I was struck by the situation or even debate of what to do about the whales.  With youtube and other Internet media sources sending the situation viral, it was interesting to see people’s reactions.  Many believed that the government should send in a icebreaker to set them free, or that the community should take out chain saw and cut a path free like had been done in the movie “Miracle”.  It was interesting because it begs the question “What if”.  What if the polar bear hunter had take a different route home and had not found the trapped whales, what if the videos had never been posted?  The whales might have gotten free or they might have died depending on the weather and nature herself and we would never have known.  People were complaining about the injustice of a pod of killer whales being trapped and that the village had not gone out to cut them free, but knowing nothing about the reality of the safety for the people involved.  Floating ice floes or unstable ice trapped the whales.   It would not possible to cut a path with chainsaws ‘like the Americans’ without endangering the live of the people.  As for the idea of sending in an ice breaker, should the government ‘waste’ the money to fee a few whales when there are social problems in the North that are in dire need of aid. 

In the end, the village decided to send out volunteers to break up enough ice to keep the breathing hole free until the weather shifted, Mother Nature decided the matter for us.  During the night, the wind and tide shifted allowing the whales to find enough channels and free water to escape their temporary prison. As quickly as the excitement has begun it was over and village life went back to normal.  I will never forget the feeling of standing on an ice on Hudson’s Bay no more than 3 meters away from a killer whale.
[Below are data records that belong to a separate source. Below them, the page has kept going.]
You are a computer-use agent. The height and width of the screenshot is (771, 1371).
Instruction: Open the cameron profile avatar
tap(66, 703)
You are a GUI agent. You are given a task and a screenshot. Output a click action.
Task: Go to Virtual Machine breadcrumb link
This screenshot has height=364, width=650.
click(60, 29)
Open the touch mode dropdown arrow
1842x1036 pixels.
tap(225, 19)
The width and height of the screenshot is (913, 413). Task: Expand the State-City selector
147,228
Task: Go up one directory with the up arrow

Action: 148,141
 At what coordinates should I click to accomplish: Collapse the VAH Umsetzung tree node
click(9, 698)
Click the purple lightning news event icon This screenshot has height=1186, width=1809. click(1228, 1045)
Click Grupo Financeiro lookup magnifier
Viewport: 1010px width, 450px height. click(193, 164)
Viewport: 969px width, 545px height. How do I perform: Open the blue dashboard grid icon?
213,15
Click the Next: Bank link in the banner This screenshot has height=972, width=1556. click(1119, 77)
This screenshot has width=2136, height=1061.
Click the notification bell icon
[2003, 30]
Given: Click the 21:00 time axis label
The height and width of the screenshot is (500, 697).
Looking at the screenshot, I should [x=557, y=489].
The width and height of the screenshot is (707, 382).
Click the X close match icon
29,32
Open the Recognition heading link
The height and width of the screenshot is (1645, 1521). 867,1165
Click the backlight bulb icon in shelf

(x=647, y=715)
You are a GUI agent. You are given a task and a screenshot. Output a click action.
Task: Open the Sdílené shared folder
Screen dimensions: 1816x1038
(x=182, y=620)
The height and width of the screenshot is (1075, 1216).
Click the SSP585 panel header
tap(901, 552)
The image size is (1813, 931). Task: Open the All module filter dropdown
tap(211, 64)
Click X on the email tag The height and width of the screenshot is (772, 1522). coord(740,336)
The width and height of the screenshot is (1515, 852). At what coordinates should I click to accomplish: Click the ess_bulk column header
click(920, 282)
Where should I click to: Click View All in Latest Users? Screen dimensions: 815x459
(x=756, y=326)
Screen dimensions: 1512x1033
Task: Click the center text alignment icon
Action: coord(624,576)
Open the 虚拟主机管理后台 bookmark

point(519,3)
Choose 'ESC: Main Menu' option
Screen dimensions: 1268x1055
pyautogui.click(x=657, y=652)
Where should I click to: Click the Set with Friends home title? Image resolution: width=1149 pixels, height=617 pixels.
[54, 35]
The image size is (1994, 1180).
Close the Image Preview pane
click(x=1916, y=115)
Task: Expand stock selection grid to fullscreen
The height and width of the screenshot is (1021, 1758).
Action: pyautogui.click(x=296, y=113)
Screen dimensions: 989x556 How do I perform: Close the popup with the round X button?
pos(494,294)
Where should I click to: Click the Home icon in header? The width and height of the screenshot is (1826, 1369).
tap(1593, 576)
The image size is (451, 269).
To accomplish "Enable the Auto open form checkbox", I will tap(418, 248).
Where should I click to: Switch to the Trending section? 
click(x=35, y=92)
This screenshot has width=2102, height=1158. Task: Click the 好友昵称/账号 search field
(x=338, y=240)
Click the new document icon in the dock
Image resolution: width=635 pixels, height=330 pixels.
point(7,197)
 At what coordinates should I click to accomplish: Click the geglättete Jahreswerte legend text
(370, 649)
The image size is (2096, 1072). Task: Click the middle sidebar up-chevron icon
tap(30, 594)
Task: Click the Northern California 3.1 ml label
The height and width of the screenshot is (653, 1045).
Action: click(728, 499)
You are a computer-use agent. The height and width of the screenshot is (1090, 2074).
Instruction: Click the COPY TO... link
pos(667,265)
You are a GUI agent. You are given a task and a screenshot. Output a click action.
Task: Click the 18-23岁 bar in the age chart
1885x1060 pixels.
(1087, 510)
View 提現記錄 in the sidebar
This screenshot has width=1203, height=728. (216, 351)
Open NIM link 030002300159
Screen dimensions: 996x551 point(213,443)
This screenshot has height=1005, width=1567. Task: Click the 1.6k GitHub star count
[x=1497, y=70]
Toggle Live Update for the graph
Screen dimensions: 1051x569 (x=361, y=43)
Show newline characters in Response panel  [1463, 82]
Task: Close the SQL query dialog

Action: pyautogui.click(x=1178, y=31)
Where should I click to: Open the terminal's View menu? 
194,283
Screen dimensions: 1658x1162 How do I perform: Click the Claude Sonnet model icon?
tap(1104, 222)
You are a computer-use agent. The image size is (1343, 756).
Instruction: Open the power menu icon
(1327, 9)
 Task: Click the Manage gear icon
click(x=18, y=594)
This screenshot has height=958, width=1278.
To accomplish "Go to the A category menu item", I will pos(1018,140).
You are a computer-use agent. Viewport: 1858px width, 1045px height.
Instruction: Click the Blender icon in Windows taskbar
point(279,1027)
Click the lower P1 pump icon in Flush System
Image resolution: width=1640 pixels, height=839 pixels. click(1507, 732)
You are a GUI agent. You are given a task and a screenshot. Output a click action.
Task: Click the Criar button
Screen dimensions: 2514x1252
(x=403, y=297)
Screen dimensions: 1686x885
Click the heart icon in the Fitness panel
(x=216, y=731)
Air Maybe or Travel in the North

There are many things that people taking flight would like to believe to be true.
1)    You will arrive at your destination on time
2)    There will be a bathroom on the plane
3)    Your flight attendant will be able to do a service on your flight
4)    The plane will be able to land at your destination
5)    Your plane will be able to depart from your point of departure
6)    Your seat is your seat

While these are all well and good, they may not always come to pass when flying in the Arctic.  Over the past three years I have had the chance to fly to a umber of northern communities, sometimes planned and other ties not.  Out of approximately 20 flights, I have been delayed roughly 15 times.  These delays are usually not simple 10 or 15 min delays but ranged from 30 mins to over 24 hours.  The most common reason for delays are a ‘mechanical’ problem or severe weather.  The delays can be frustrating, tiring, entertaining, or sad depending on the day.  I have been treated to several airport picnics served by the flight crew, an impromptu fiddle/accordion concert, northern lights show,  and the eternal search for wifi and outlets. We always seem to get where we are going eventually but it may take time and a great deal of patience.  However, I have learned a few lessons along the way: always wear layers, have snacks to eat or trade, something to entertain/distract yourself, and a sense of humour.  Travelling in the north is not for the faint of heart or those who live on a tight schedule but it is always an experience.